---------- TEXT SHOWN ----------

Le Cracquere:
we gather that Catholic married couples must not only eschew contraception, but must have children if at all possible.
Unless there is grave reason to avoid pregnancy, an openness to children is a must for the marriage to be valid. Marriage is “by its nature ordered toward the good of the spouses and the procreation and education of offspring.” Marriage is a vocation to the familial life. That life includes husband, wife and children. Now, there is such thing as a Josephite marriage where the couple marries but never consumates their marriage in the marital embrace. The practice deals more for individuals who serve the Church in very radical ways, such as living as missionaries in 3rd world countries and rather than serving biological children, you serve the needs of God’s children all around you.
Today the tradition is not encouraged by the Church for there is typically little need to marry if you’re going to be celebate anyway. But I have heard of cases where a Josephite marriage was encouraged by two missionaries to avoid scandal. They were preaching fidelity in marriage and abstainence before marriage, but many of the people they were preaching to believed the couple to have a sexual relationship. So they were married to avoid scandal, and regardless that they weren’t having sexual relations, if the people they served thought they were, it wasn’t spiritually hurting them.
In fact, saying that I dislike children doesn’t really cover it: I’m trying to recall a single child that I’ve met over the last year and haven’t felt a strong urge to kick, and I’m drawing a blank.
Than perhaps God is calling you and your wife to stretch your hearts and to grow spiritually. Loving children is a challenge for you and thus a route of spiritual purification.
Remember that children aren’t a mere side effect of having sex, but God’s gift to you. Is it right to reject His gifts?
What God creates is good and in your marriage it has the oppertunity to teach you and your wife’s hearts to love in a way they do not yet know how. Just because your heart is too small or hardened to love children now does not mean that in having your own children that it cannot be softened.
Christ calls us to love radically. Remember, we have hard hearts that need to be softened and they are softened through the acts we do that choose to love not when it is convinent and fun, but with it is difficult and we receive no retribution for it. We are called to love as Christ love and His example of love is being nailed to a cross, naked and abandoned and tormented and yet praying for those who hurt you.
edit
I have to add that I do like children. In fact, I get along better with children than I do with adults. I have the ability to stop or at least distract a baby from their tears in a matter of minutes. I understand children. I do not understand most adults. At family reunions, I enjoy myself more by playing and watching over the little ones than standing around having a dull conversation with one of the adults. But I suppose that’s just what happens when you’re the oldest great grandchild, have three younger siblings and your mom ran an inhome daycare till you were 12.

----------

**TO DO**
Why, according to the post on Catholic marriage, were the two missionaries married? The rows have nothing to do with the post on Catholic marriage.

---------- RECORD SET ----------

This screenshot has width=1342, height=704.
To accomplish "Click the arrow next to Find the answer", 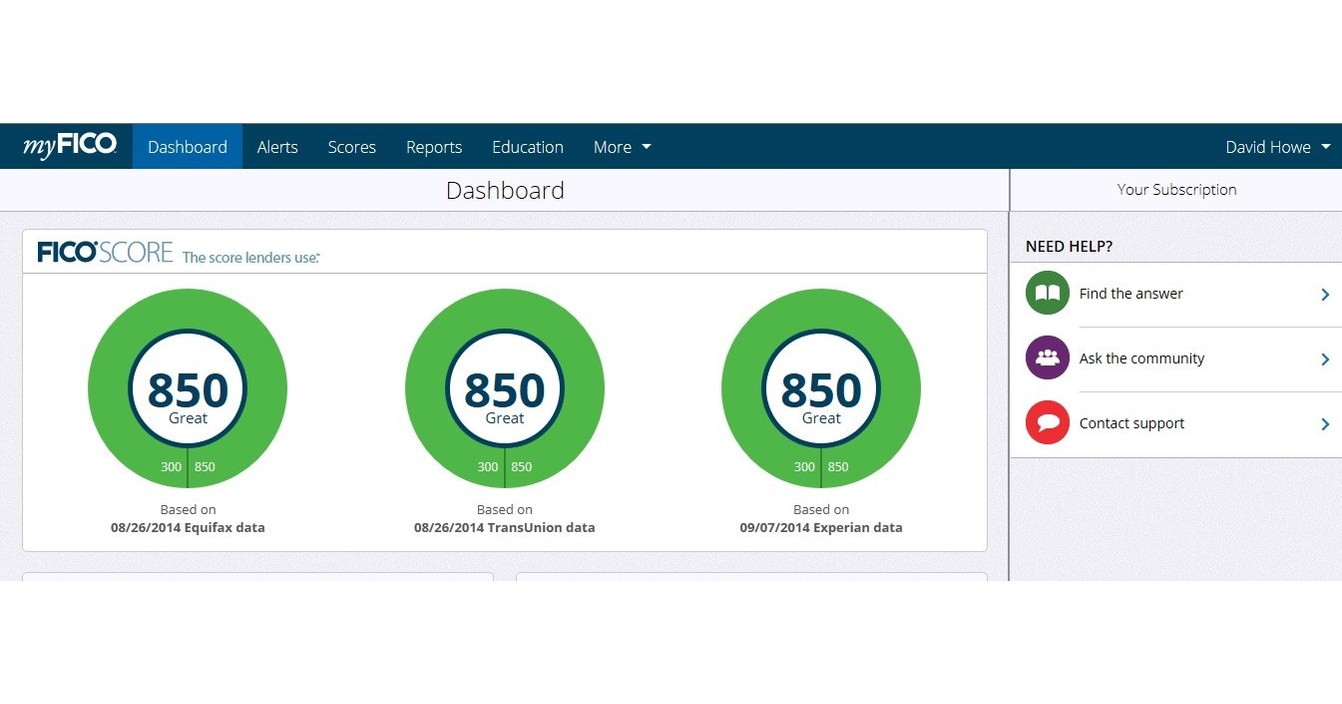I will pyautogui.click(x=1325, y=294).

----------
---------- RECORD SET ----------

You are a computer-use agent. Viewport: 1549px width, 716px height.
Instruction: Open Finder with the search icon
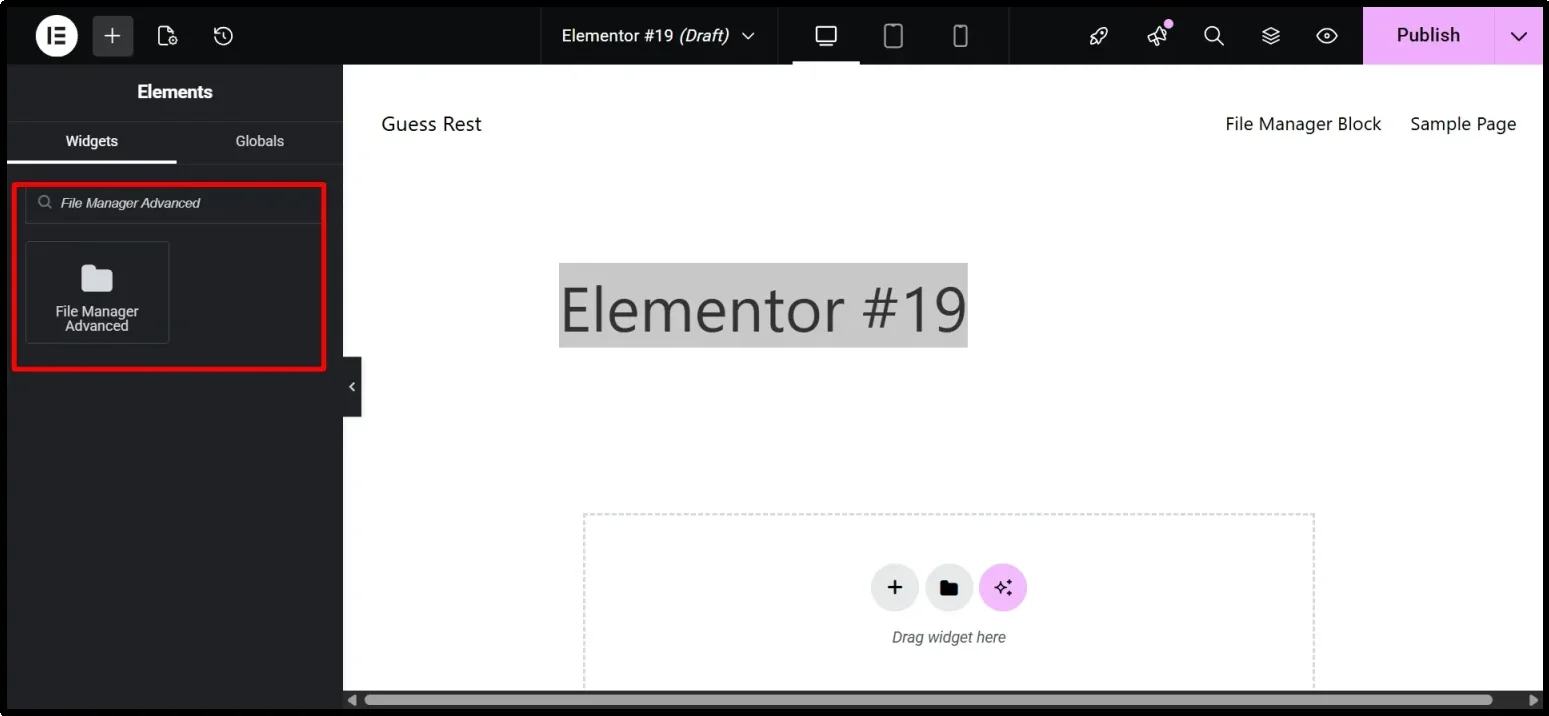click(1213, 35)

----------
---------- RECORD SET ----------

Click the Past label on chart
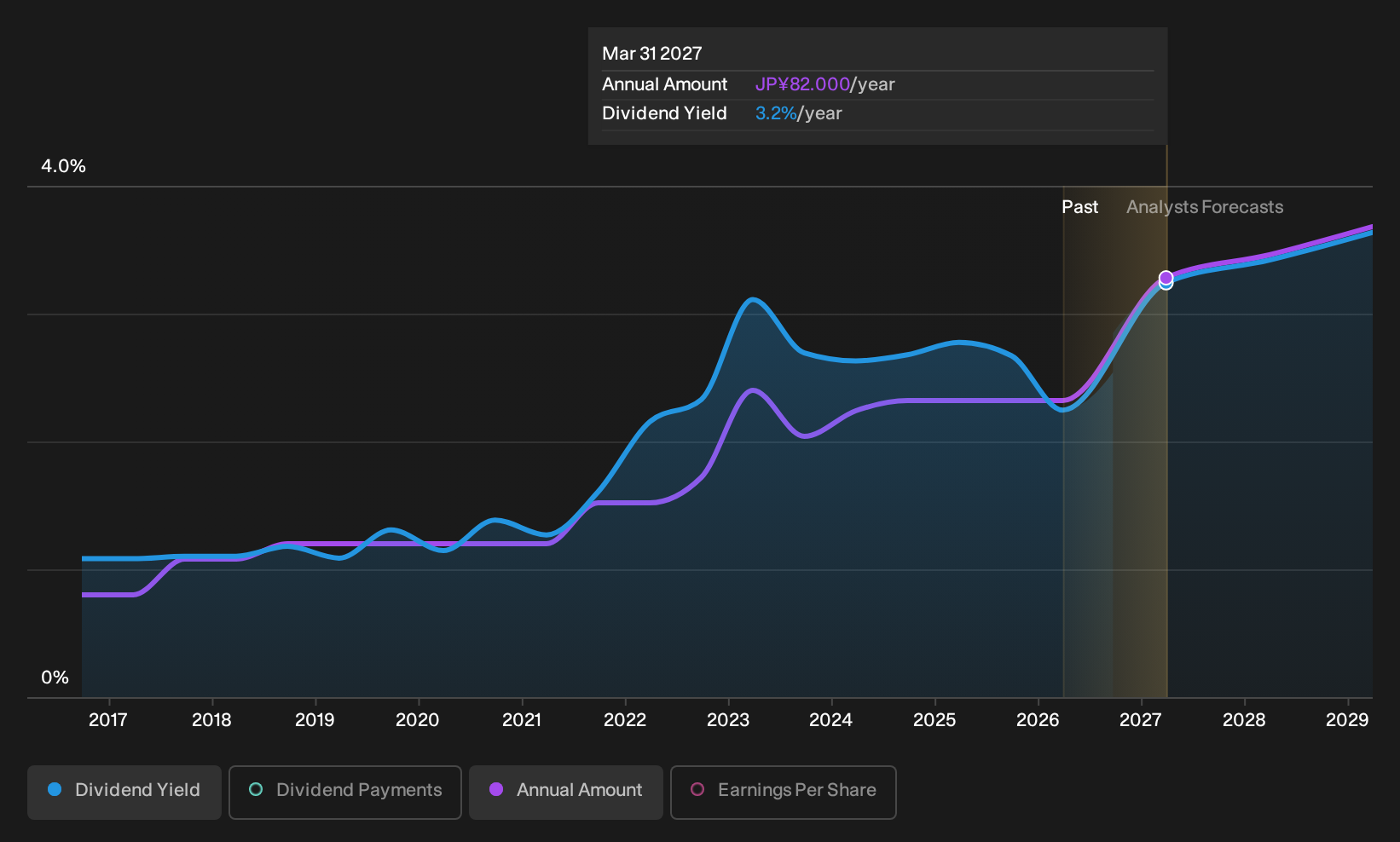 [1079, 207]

----------

**TASK RESPONSE**
To avoid scandal.